Fuzzing me wrong — How QuickCheck destroyed my favourite theory

Posted on January 30, 2021 by Thomas Mahler


Quite a while back I wrote a larger article on the algebraic foundation of software patterns which also covered the MapReduce algorithm.

During the research digged out a paper on algebraic properties of distributed big data analytics, which explained that a MapReduce will always work correctly when the intermediate data structure resulting from the map-phase is a Monoid under the reduce-operation.

For some reason, I was not convinced that this Monoid-condition was enough, because all the typical examples like word-frequency maps are even commutative Monoids under the respective reduce operation.

So I came up with the following personal theory:

Only if the intermediate data structure resulting from the map-phase is a commutative Monoid under the reduce-operation, then a parallel MapReduce will produce correct results.

I tried to validate this property using the QuickCheck test framework.

Interestingly the QuickCheck tests failed! This finally convinced me that my theory was wrong, and after a little deeper thought, I could understand why.

I was impressed with the power of QuickCheck, so I thought it would be a good idea to share this lesson in falsification.

The code shown in this blog is also available on GitHub

Commutative Monoids

In abstract algebra, a monoid is a set equipped with an associative binary operation and an identity element.

The simplest example for a commutative Monoid is \((\mathbb{N}_0, +, 0)\): the natural numbers under addition with \(0\) as the identity (or neutral) element. We can use QuickCheck to verify that indeed the Monoid laws plus commutativity are maintained.
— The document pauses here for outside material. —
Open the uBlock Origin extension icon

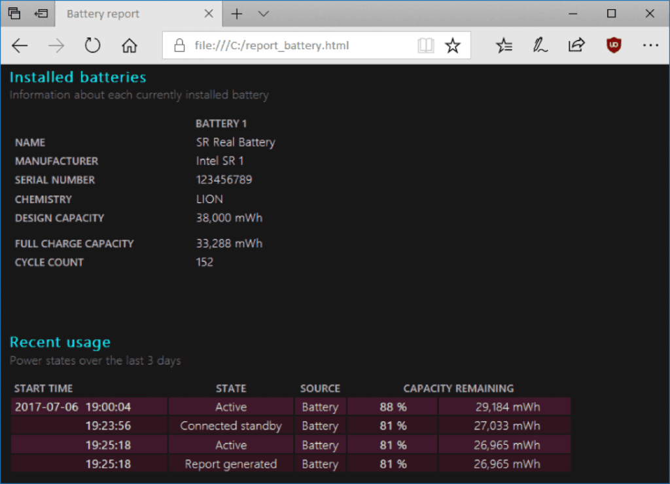pos(614,46)
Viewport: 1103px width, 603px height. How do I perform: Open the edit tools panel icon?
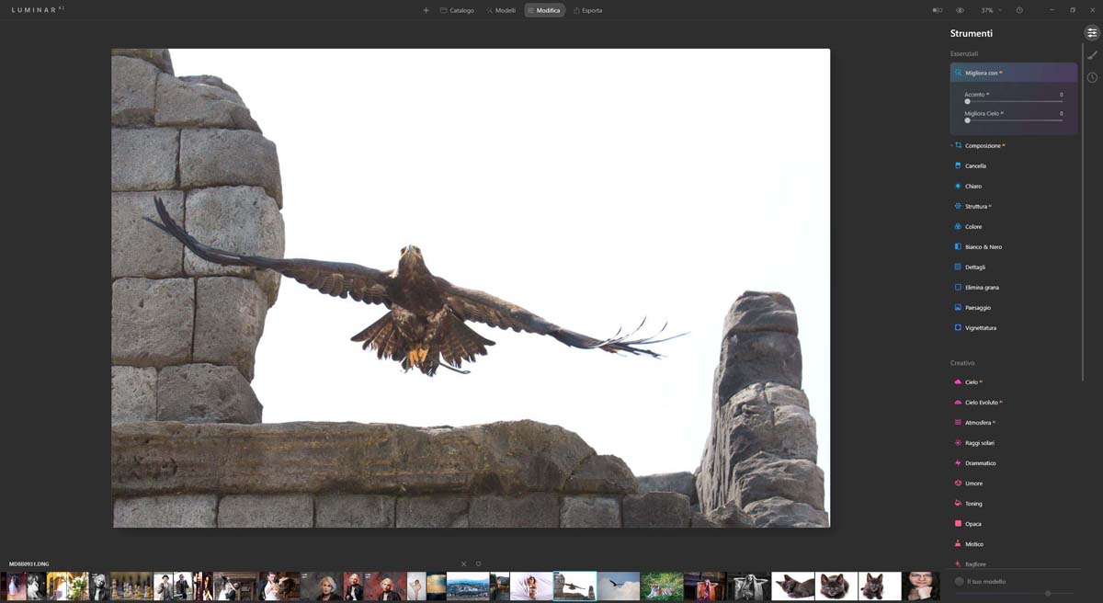(x=1092, y=33)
If we want to use GHC.Natural type to represent natural numbers, we first have to make Natural instantiate the Arbitrary type class which is used by QuickCheck to automatically generate test data:

import           Test.QuickCheck (Arbitrary, arbitrary, NonNegative (..))
import           GHC.Natural     (Natural, naturalFromInteger)

instance Arbitrary Natural where
  arbitrary = do
    NonNegative nonNegative <- arbitrary
    return $ naturalFromInteger nonNegative

Now we can start to write our property based tests. For algebraic structures it is straightforward to come up with properties: we just write the required laws (associativity, 0 is identity element and commutativity) as properties.
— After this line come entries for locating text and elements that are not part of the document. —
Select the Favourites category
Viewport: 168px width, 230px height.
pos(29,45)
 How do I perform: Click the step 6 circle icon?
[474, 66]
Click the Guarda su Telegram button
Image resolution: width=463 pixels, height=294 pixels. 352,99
I am using Hspec as a wrapper around QuickCheck as it provides a very nice testing DSL which makes it easy to read the code and the output of the test suite:

import           Test.Hspec

spec :: Spec
spec = do
  describe "The Monoid 'Natural Numbers under Addition'" $ do
    it "is associative" $
      property $ \x y z -> ((x + y) + z) `shouldBe` ((x + (y + z)) :: Natural)
    it "has 0 as left and right identity element" $
      property $ \x -> (x + 0 `shouldBe` (x :: Natural)) .&&. (0 + x `shouldBe` x)
    it "is commutative" $
      property $ \x y -> x + y `shouldBe` (y + x :: Natural)

The output of these tests will be as follows:

  The Monoid 'Natural Numbers under Addition'
    is associative
      +++ OK, passed 100 tests.
    has 0 as identity (or neutral) element
      +++ OK, passed 100 tests.
    is commutative
      +++ OK, passed 100 tests.

So behind the scenes, QuickCheck has generated test data for 100 tests for each property under test. For all these data the test cases passed.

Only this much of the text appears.